Reading it, what I find most incredible about Hitler's life is how someone who came out of World War I without seemingly any future prospects could become in a few years time one of the most important men of the 20th century, the man responsible for millions of dead in history's bloodiest war. The day Hitler turned 30 years old, April the 20th, 1919, Hitler must have felt an abject failure: his beloved Germany had recently lost the war, Munich was in the hands of the communist Bavarian Soviet Republic (though it seems that Hitler quietly supported the Soviet republic at the time, out of opportunism more than out of belief), if he was going to be discharged soon from the demobilizing army, as it seemed likely, he seemingly had no prospect of any civilian job. Looking at the past, he could have seen how he had failed as an artist, have few friends for the last years, was never able to have a girlfriend. Despite all this, in a few months his life would be changed when as an army spy he joined the little known NSDAP. In a few years time, he would become a national figure, the unquestionable leader of Germany's extreme nationalists. In fourteen years, he would become the leader of Germany.

The book has some good material on Hitler's childhood in conservative, provincial Austria. It is interesting to read how much his mother Klara spoiled him. As a young man, Hitler was lazy and bohemian, never having a regular job. He thought he was a great artist, so he felt crushed when the Art Academy in Vienna rejected twice his application. He was bossy and manipulative toward his few friends. Before he turned 19 both his parents were dead, and he lived in abject poverty in Vienna as a struggling artist in the years just before World War I.

I find it profitable to compare this book with another recent two volume biography of the other great tyrant of the 20th century, Joseph Stalin, by Simon Sebag Montefiore.

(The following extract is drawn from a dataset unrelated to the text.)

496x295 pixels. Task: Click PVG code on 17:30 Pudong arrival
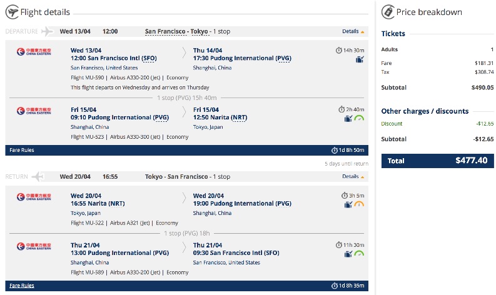pyautogui.click(x=283, y=58)
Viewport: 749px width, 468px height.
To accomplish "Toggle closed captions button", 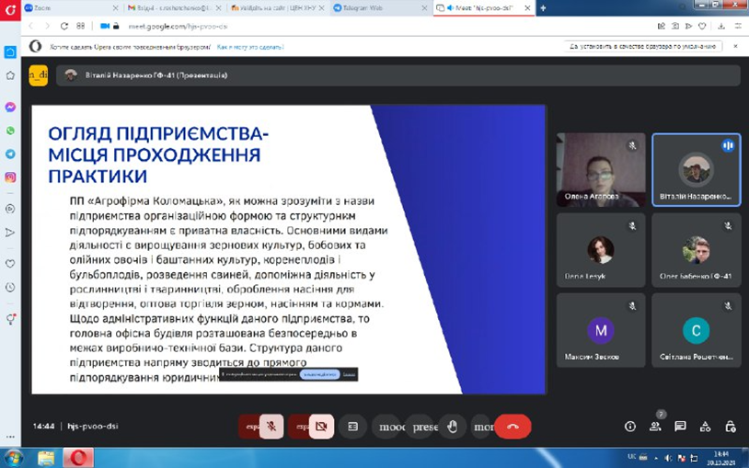I will tap(352, 427).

Both were originally underestimated, and turned out to be far smarter than what their political opponents thought. Stalin was probably more evil and cruel than Hitler (Stalin rejoiced in sending to their death former friends and comrades in a way than Hitler didn't) but I think Hitler was probably the crazier, less adjusted guy. Before entering politics, Hitler was a complete outcast from society, socially and emotionally, in a way than Stalin (who in his young years, as a top Bolshevik bandit in the Caucasus was always able to have many friends and female lovers) never was. Interestingly, according to some of their close followers, both seem to have lost the last piece of their humanity in the early 1930s when women very close to them committed suicide in mysterious circumstances (Hitler's niece Geli Raubal in 1931 and Stalin's wife Nadezhda Alliluyeva in 1932).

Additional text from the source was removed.